The Categories and the Paranormal

As is well-known, Immanuel Kant in the eighteenth century pointed out a problem with our knowledge of the world that has never been resolved. He showed that we perceive the world through what he called categories: basic structures of experience that organize, but also limit, our apprehension of reality. They obscure our perception of what Kant called the Ding an sich—the thing in itself, which, he held, was ultimately unknowable.

Some of the categories that Kant named were unity, plurality, negation, and causality. You don’t have to look long at his list to see how fundamental they are—try, for example, to imagine a universe in which there is no such thing as plurality.

These limitations in our interpretive structures are matched by those of the senses.

We have discovered that there are colors we cannot see and sounds we cannot hear. Your dog lives in an olfactory universe that you could never imagine.

Although we have been able to extend the human sensorium with instruments and apparatus—such as those of science—there is no reason to believe that these give us any kind of complete idea of what is ultimately “out there” beyond our ordinary perception. Indeed recent discoveries of dark matter and dark energy, which may constitute nearly all of the mass of the physical universe even though we know of them only in the most indirect way, suggest the opposite. Quite possibly there is matter that is so “dark” that it does not impinge upon us at all and never will.

So we have this schema:

The self  The categories  Our perceptions  │ The Ding an sich

It is possible, no doubt likely, that we will never cognitively reach this Ding an sich. Nor would it be easy to tell when and whether we did. You can look at a table in your room in the ordinary way, or you could consider it as a congeries of atomic and subatomic particles.
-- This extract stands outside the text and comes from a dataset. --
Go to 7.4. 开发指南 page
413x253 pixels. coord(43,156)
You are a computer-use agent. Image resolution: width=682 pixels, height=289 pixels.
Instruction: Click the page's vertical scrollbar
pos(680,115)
Which is closer to the truth?

Up to a point this fact creates no great problem. Anything that is completely unknowable and inaccessible to us is beyond our concern. Here one thinks of the multiverses that it is becoming more and more fashionable in science to posit—universes that differ from our own in ways so fundamental that we can have no access to them. No doubt there are universes in which 1 + 1 = 3, but they are irrevocably closed to us.
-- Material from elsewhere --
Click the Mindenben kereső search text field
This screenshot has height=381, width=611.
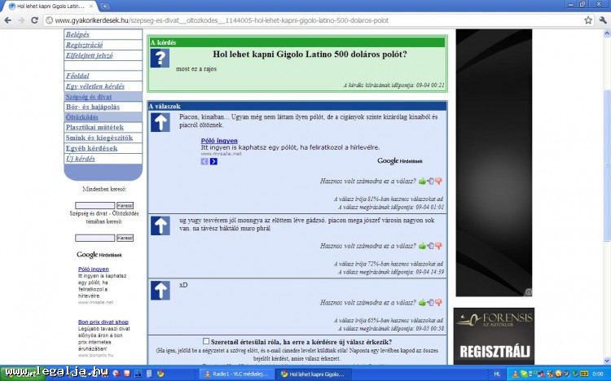pyautogui.click(x=95, y=205)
There is a problem nonetheless. Our usual categories of knowing, as well as the senses as conventionally understood, do not seem to enable us to apprehend the world fully even in terms of our own experience. This is the most likely explanation of phenomena that we consider paranormal. They (let us suppose) actually exist as Dinge an sich, and they do impinge upon our awareness, but they make no sense in terms of customary structures of thinking. For that matter, our physical senses may not be particularly well-equipped to deal with them either. Hence we encounter them, but because they do not fit into our conventional categories, our first, and usual, response is to deny their existence. Another is to say that they are merely imaginary—but that raises the even more perplexing question of just what just the imaginary is.

In such cases the Ding an sich fits so poorly into the categories that it seems to bypass or abolish them for a short time. The paranormal consists precisely of what is not supposed to occur. Dead people do not suddenly materialize in your bedroom. You do not see flying disks in the sky that appear and vanish instantaneously. When they do, they overturn our customary structures of knowledge. When the ordinary cognitive apparatus—along with its preconceptions—reasserts itself, its easiest recourse is to deny or forget that any such thing occurred.

One would assume that if these ordinary cognitive categories were transgressed, it would cause fear and disorientation. And this is precisely what occurs with many paranormal experiences. Seeing a ghost is proverbially frightening. In the same way, many people who report UFO encounters find the event deeply troubling, even if they have suffered no harm or have not even had any direct contact with the object. There is more I want to say on this subject, but I will leave it for another post.